Jawabannya itu, menyusul adanya pertanyaan yang dilontarkan oleh politisi partai Gerindra, Wenny Warouw tentang sikap Roby terkait kasus dugaan korupsi Transjakarta yang menyeret nama Presiden Joko Widodo (Jokowi).
Wenny menanyakan konsep apa yang akan digunakannya, bila kepala bidang hubungan Internasional di Sekertariat Kabinet terkait kasus Transjakarta.

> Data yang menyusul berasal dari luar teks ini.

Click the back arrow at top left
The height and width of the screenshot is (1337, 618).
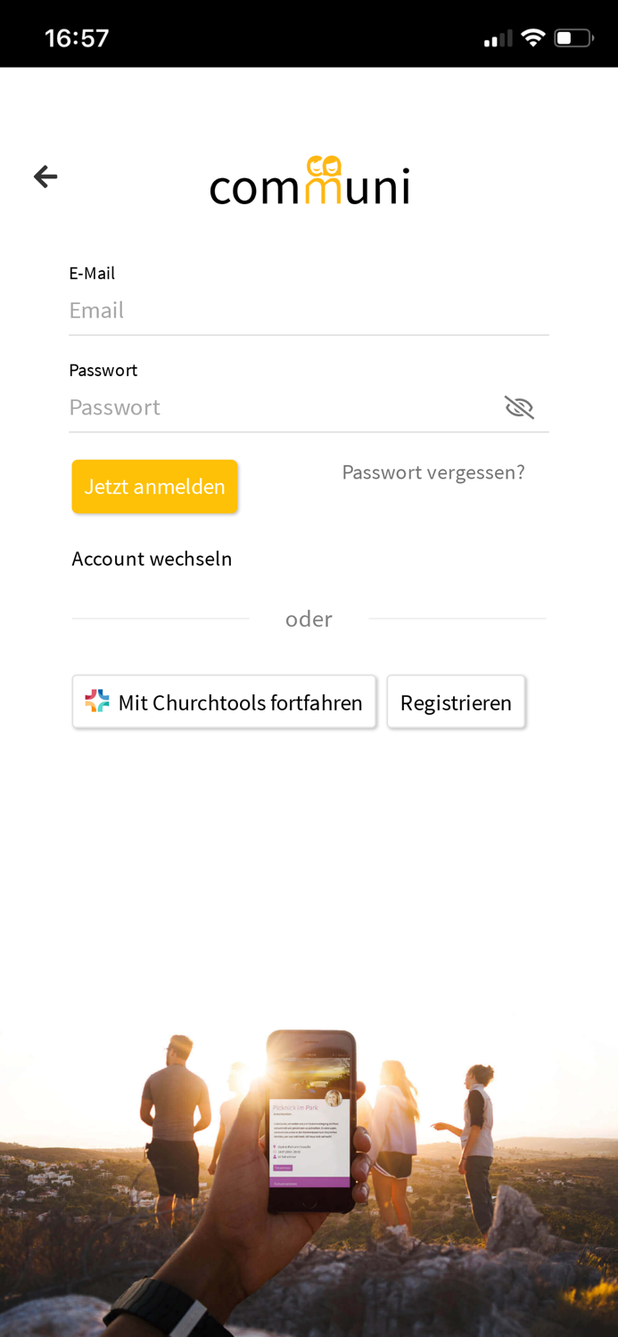click(45, 176)
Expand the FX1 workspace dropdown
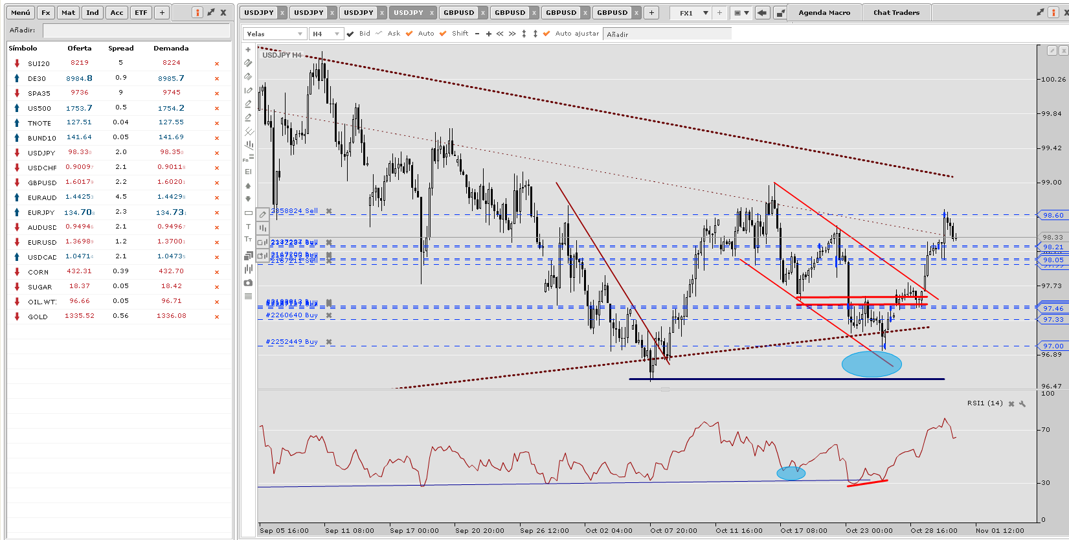Image resolution: width=1069 pixels, height=540 pixels. (x=705, y=13)
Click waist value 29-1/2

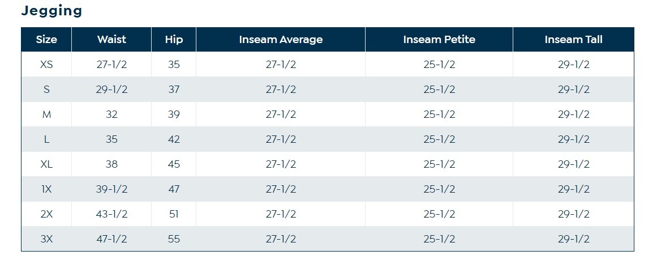click(111, 90)
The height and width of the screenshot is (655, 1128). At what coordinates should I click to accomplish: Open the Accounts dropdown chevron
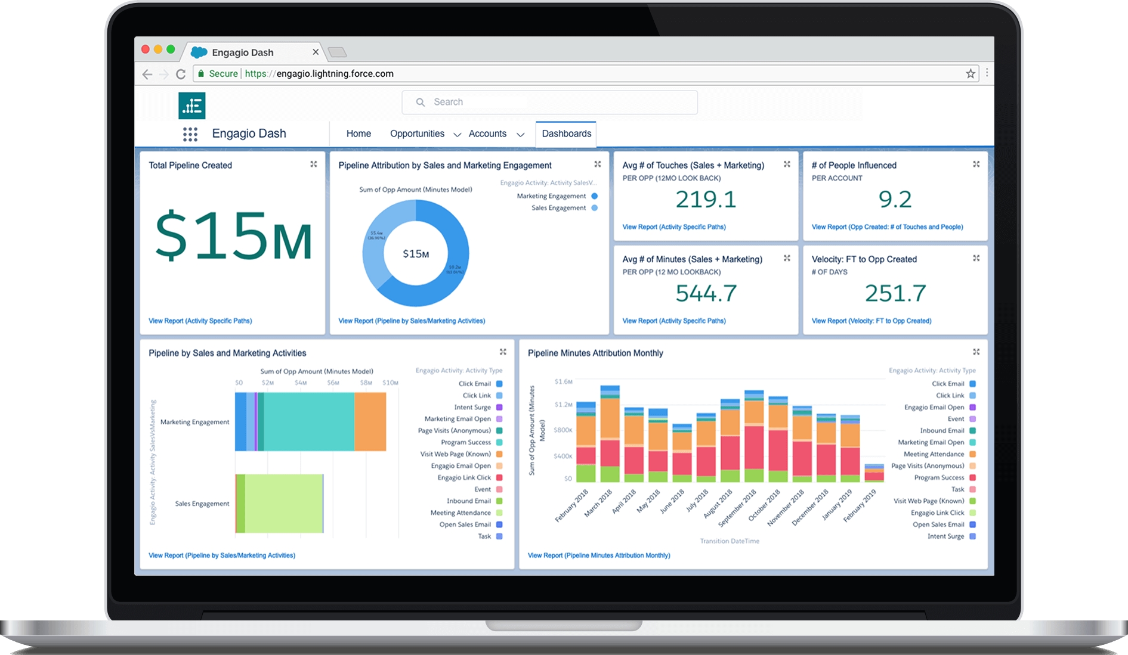pyautogui.click(x=520, y=135)
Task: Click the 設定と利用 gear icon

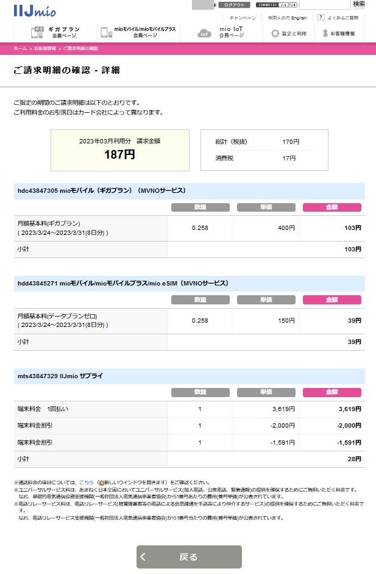Action: coord(275,33)
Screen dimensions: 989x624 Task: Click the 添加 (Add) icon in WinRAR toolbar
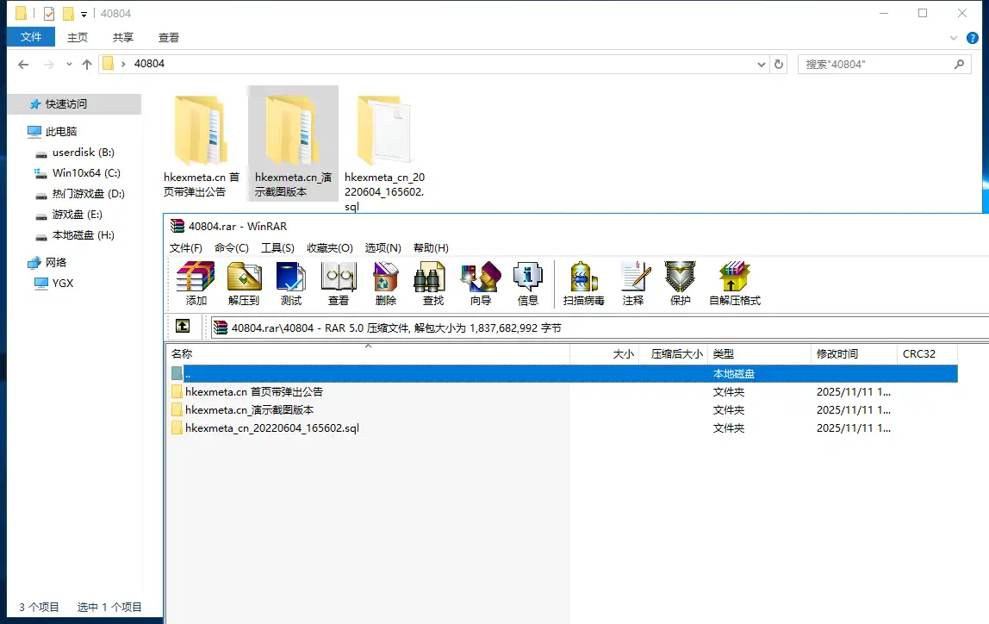[x=196, y=283]
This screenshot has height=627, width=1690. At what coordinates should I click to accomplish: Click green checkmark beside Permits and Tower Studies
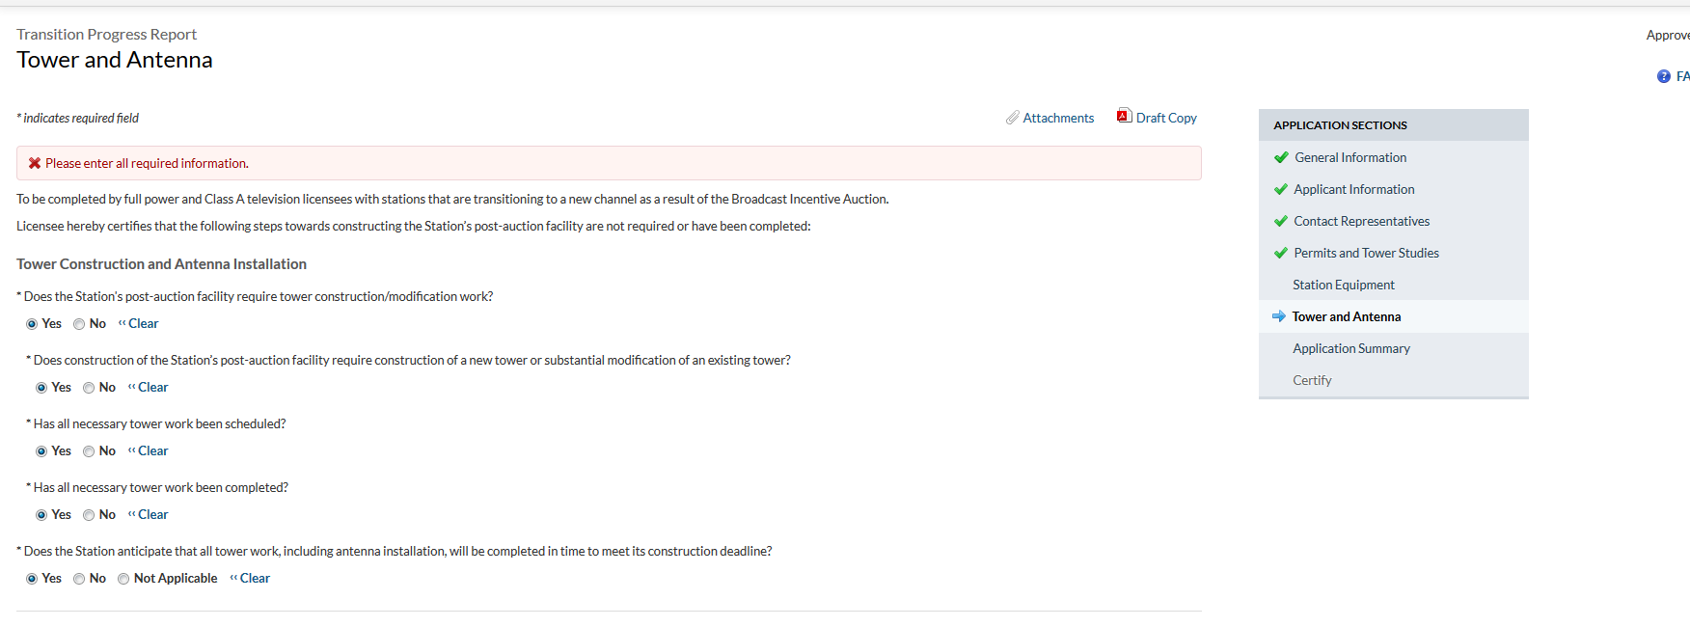click(1281, 253)
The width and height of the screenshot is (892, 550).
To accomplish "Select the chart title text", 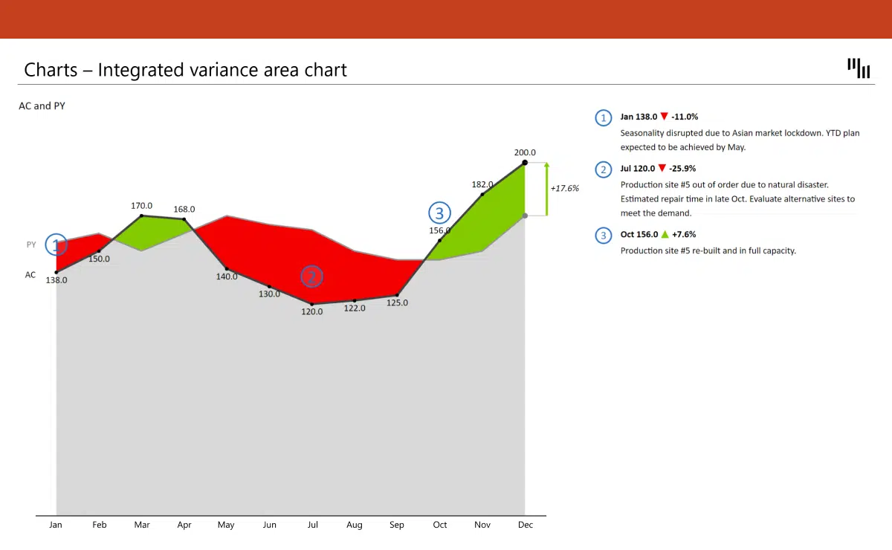I will click(185, 69).
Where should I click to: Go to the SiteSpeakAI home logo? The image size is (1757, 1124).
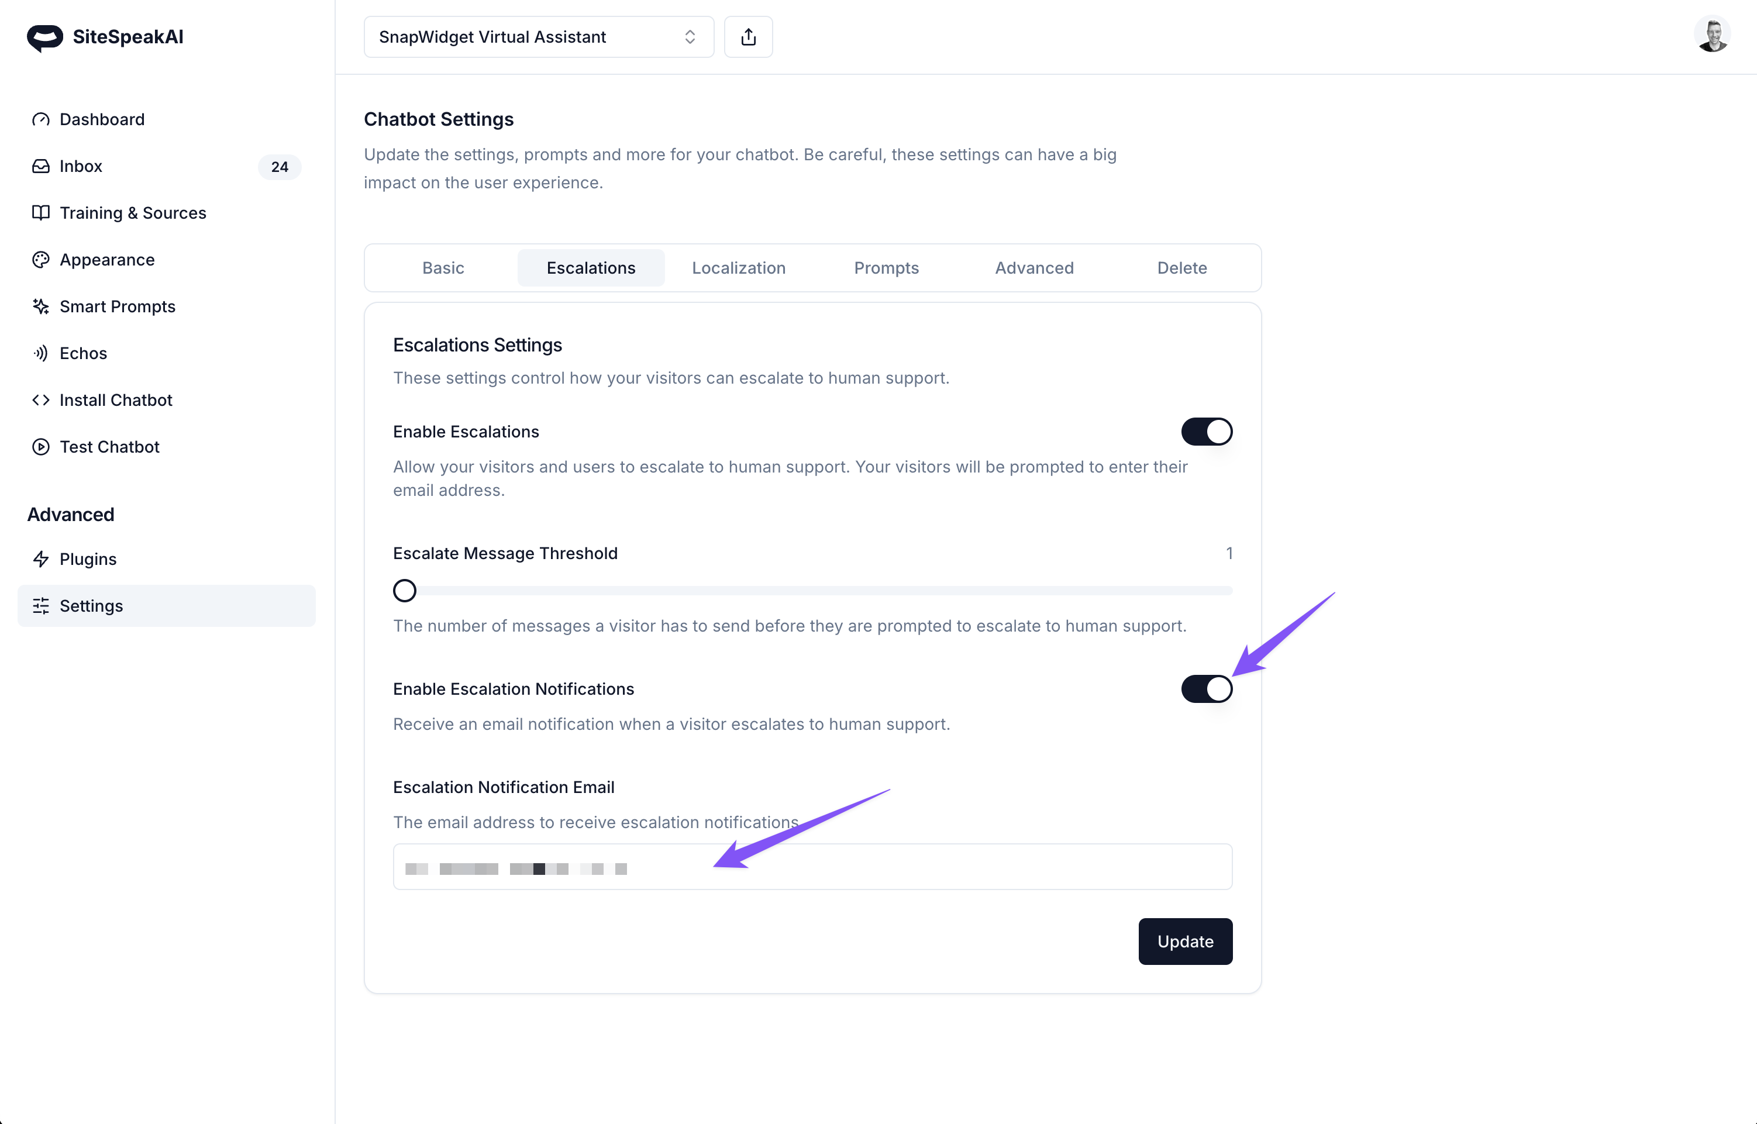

“Konsep apa yang Anda bawa, lakukan apabila kasus Transjakarta menyambut orang bernama Jokowi ini,” tanya Wenny, di Komisi III DPR RI, Gedung DPR, Jakarta, Kamis (4/12).
Dikatakan Roby, dirinya melihat, saat ini ada upaya yang mengarah kepada politisasi KPK. Namun dia tidak mengungkap lebih dalam apa maksud pernyataan tersebut.
“Kelihatannya ada arah ke sana. Kegagalan pemberantasan korupsi di dunia karena KPKnya tidak independen, berpolitik,” tukasnya.
Seperti yang sempat diberitakan diketahui, kasus korupsi Transjakarta saat ini sedang ditangani oleh Kejaksaan. KPK tak bisa mengambil alih penanganan kasus yang membelit mantan Kadishub Udar Pristono ini sebelum mendapat limpahan dari Kejaksaan.
Kasus ini juga sering menyeret-nyeret nama mantan Gubernur DKI Jakarta yang kini menjadi Presiden, yakni Jokowi. DPR pun mewacanakan bakal membuat Pansus Transjakarta untuk mengungkap kasus tersebut.